Difficile de cerner précisément ce qu’est Daech. Les définitions s’accumulent et se croisent, le plus souvent sans se contredire : acteur géopolitique parmi d’autres d’une région en décomposition, groupe terroriste régional et international, troupe mercenaire sunnite au service des pétromonarchies, bras armé d’un sunnite-land, Etat ou proto-Etat islamique avec cadres et administration décentralisée, califat dirigé par un descendant autoproclamé des Quraychites passé par les geôles de l’US Army, mafia des vallées du Tigre et de l’Euphrate…

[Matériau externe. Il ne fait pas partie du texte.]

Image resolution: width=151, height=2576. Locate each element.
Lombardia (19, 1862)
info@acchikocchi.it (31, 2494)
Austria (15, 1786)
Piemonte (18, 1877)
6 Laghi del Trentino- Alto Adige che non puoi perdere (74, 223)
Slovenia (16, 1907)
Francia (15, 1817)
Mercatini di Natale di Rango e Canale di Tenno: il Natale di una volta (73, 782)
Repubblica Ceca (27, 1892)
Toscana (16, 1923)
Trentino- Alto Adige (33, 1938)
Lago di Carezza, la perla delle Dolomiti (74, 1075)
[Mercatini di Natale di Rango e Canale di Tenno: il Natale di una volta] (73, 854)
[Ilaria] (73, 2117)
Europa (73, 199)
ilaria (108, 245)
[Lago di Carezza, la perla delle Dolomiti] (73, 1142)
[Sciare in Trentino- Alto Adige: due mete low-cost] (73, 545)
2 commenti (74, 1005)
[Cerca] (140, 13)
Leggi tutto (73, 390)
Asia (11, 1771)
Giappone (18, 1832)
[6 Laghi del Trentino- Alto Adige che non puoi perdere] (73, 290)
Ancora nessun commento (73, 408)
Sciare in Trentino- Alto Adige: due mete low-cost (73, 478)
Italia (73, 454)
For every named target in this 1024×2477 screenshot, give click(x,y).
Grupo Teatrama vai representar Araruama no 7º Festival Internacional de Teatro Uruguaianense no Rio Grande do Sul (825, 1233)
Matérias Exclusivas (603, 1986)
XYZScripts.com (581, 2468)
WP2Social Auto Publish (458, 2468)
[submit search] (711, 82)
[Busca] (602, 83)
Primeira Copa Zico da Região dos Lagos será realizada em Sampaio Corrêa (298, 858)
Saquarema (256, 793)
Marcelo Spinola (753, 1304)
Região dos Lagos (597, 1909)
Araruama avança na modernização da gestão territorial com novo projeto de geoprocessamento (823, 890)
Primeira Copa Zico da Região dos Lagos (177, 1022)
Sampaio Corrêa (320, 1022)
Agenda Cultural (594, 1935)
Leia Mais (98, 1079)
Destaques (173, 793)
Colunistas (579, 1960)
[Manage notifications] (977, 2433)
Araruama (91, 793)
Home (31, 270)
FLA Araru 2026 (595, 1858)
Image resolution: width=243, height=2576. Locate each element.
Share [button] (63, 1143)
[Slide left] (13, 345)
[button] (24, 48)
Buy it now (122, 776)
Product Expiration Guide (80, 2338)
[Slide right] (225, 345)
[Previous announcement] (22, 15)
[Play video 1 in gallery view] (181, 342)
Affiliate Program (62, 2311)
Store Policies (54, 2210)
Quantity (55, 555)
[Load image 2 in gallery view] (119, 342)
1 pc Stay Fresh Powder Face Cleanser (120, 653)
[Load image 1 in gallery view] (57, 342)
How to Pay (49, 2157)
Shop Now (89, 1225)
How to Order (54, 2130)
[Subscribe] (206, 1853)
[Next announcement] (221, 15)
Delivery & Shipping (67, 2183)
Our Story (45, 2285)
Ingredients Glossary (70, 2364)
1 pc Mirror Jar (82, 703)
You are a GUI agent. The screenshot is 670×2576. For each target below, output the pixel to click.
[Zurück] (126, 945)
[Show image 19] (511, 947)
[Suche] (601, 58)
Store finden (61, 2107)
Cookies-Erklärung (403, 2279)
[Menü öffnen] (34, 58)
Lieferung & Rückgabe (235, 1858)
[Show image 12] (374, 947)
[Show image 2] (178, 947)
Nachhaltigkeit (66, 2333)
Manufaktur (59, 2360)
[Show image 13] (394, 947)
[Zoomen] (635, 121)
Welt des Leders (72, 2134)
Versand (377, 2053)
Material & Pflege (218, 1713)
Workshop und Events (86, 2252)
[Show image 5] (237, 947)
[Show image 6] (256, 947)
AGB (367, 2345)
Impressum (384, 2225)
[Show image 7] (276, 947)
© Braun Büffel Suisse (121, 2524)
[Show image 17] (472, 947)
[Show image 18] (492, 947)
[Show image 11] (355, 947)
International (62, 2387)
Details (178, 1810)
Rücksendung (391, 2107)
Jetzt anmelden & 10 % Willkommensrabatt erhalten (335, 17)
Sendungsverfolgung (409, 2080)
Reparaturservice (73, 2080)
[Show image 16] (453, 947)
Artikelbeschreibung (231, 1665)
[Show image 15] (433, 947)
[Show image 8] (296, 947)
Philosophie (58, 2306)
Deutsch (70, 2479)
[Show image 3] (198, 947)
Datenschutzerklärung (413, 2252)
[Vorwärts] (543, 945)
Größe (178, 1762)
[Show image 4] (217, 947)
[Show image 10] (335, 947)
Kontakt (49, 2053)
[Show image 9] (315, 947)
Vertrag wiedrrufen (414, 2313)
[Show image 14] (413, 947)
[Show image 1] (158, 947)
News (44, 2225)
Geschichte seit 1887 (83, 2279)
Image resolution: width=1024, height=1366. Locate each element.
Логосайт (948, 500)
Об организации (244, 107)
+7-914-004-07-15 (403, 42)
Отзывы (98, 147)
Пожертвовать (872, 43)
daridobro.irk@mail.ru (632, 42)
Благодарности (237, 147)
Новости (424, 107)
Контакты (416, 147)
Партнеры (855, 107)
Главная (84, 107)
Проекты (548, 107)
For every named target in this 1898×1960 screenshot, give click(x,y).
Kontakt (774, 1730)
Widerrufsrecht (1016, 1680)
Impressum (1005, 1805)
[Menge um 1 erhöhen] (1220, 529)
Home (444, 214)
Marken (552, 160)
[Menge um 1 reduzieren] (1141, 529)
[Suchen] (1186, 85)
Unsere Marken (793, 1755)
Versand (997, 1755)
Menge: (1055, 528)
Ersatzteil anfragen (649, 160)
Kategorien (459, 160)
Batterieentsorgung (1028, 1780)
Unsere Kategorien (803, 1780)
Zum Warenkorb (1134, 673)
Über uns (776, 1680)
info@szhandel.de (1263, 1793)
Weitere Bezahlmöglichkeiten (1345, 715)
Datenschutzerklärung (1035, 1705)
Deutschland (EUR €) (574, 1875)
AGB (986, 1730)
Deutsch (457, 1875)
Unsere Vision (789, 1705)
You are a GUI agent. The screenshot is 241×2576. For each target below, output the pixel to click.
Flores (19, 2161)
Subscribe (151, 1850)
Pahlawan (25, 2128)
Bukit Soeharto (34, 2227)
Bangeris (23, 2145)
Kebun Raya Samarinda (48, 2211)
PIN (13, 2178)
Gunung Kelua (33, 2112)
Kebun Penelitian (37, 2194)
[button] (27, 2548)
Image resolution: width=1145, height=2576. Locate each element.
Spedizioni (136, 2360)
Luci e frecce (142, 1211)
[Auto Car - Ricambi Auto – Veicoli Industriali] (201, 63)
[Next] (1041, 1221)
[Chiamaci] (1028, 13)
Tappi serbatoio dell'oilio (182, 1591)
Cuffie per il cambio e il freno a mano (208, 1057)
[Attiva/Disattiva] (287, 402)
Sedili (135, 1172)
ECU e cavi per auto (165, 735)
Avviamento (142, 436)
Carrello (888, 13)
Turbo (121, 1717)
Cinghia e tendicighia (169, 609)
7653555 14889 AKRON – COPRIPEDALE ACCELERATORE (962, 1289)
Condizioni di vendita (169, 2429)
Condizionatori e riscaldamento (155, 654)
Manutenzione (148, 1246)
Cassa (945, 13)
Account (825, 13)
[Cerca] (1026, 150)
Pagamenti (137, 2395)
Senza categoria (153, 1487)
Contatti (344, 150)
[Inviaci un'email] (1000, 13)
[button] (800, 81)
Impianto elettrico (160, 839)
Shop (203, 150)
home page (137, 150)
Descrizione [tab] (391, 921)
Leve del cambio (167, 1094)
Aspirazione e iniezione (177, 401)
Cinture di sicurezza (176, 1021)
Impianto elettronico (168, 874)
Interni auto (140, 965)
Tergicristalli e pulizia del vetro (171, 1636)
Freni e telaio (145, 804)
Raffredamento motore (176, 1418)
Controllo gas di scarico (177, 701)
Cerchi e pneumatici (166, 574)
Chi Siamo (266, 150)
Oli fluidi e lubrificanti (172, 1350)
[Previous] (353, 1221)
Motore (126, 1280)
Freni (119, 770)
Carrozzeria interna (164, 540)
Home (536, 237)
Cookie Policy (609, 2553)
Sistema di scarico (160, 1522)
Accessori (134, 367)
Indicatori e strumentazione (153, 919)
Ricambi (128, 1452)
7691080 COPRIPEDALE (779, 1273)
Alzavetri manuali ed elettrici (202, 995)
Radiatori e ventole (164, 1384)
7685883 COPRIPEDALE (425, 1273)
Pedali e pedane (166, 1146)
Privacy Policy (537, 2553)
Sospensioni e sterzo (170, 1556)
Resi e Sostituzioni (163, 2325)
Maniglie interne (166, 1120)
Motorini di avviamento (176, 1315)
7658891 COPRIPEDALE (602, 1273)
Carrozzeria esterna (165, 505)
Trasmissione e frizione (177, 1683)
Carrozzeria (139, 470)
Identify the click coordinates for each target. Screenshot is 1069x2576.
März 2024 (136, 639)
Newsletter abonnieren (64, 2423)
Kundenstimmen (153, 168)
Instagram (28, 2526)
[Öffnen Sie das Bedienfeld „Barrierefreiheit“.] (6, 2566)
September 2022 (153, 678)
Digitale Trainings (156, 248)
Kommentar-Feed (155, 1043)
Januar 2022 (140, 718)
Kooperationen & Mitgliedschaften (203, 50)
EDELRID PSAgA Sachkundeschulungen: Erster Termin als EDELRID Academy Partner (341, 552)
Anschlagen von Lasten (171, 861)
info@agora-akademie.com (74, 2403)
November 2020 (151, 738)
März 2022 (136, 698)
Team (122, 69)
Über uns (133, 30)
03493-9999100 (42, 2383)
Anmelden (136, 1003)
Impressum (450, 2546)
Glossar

Ses membres seraient à la fois des anciens généraux de Saddam Hussein, des soldats issus des armées syriennes et irakiennes, des sympathisants venus de tout le monde arabe, des jeunes occidentaux radicalisés dans des mosquées ou sur Internet, émigrés en Cham sur les terres du Califat – opportunistes ou convaincus, exaltés et naïfs. Les actions de chacun sont variées et les objectifs restent flous, entre gains territoriaux, captation de richesses, prise d’otage, enlèvements, assassinats, attentats. « Demeurer et s’étendre » titre le magazine officiel de l’organisation. Les experts hésitent encore à discerner une stratégie fondamentale.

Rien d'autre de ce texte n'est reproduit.